Тот, кто выдал его, не получив в награду и тридцати сребреников, жил долго, но никому, даже самым близким, не доверил своей тайны. Он был хорошим хозяином — пахал и сеял, выращивал подсолнухи, по весне как каждый человек на земле радовался новорожденным ягнятам и ласточкиным птенцам под стрехой и только в предсмертный час открыл свою страшную тайну, которая, видимо, всю жизнь угнетала его, и он не хотел уносить ее с собой в беспредельность небытия…
Эту и много других историй мог бы рассказать учитель, но вряд ли его рассказ привел бы в восторг людей, приехавших сюда лишь затем, чтобы приятно провести свободный денек…
— Я человек невеселого нрава, — сказал он, — и такое занятие не для меня. Поручите его кому-нибудь помоложе, кто умеет развлекать отдыхающих. Люди любят смешное, забавное.

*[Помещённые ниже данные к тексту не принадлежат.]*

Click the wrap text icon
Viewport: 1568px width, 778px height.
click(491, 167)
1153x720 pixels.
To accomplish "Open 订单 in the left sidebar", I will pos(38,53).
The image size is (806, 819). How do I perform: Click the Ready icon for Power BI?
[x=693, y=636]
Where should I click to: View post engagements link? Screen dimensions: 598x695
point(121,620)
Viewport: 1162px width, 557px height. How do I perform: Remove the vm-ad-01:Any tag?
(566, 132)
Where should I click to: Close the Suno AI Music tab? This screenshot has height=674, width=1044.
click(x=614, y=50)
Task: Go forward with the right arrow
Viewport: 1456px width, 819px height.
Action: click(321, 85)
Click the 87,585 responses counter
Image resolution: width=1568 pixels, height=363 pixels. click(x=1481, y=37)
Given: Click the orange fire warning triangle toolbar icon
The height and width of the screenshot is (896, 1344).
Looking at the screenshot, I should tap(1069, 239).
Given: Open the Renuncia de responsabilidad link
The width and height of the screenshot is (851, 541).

Жизнь и без того подносит им много горечи, зачем же слушать еще и мои стариковские воспоминания…
— Я не раз тебя слушал и знаю, что ты и веселые истории чудесно рассказываешь, — возразил Муни и посмотрел на руки учителя, нервно теребившие воротничок рубахи. — Расскажи им, например, как Куздо ездил за океан, или про молотилку «Арканзас», которая что ни лето ломалась и приступала к молотьбе только осенью, когда снопы успевали скукожиться от дождей и приходилось разрубать их топорами.
— Могу, конечно, могу, хотя это не такая уж смешная история… Но мне больше подходит другое занятие: перевозить души, как Харон… Вы катайтесь на лодке с утра до вечера, запускайте вовсю транзистор, чтобы заглушить шум волн, шутите, смейтесь с отдыхающими, это будет замечательно, а мне будете оставлять лодку, когда стемнеет. Я поплыву в темноте, освещенный одними звездами, к другому берегу, которого во тьме не видно, и он выглядит недостижимым, а может быть, и в самом деле недостижим. Вам, оставшимся, будет казаться, что я плыву один, и со мной только мои думы. Вам не придет в голову, что я перевожу на другой берег тени тех, кого я любил и знал… говорю с ними, спрашиваю о том, на что всю жизнь искал и не находил ответа, а они отвечают мне голосом птицы или всплеском рыбы в воде…
Муни и Маккавей, сидя над чертежом лодки, продолжали уверенно рассуждать о том, как они прикрепят ребра к килю, выгнут борта, но Христофор Михалушев знал, что лодка появится на свет лишь когда приедет столяр, всю жизнь мастеривший двери, окна и бочки, и задумавший создать что-то новое, чем он не только докажет свою искусность, но и подвергнет испытанию собственную душу. Вот тогда лодка, напоминающая своим остовом скелет огромной рыбы, начнет облекаться плотью, повернет к солнцу свои округлые бока, зазвенит под ударами тесла, словно о ее борта бьются волны, и пустится в долгое прекрасное плавание — не только в сердцах двух друзей, что склонились над чертежом, но и в воображении старого учителя, который тоже увлекся неожиданной затеей сына.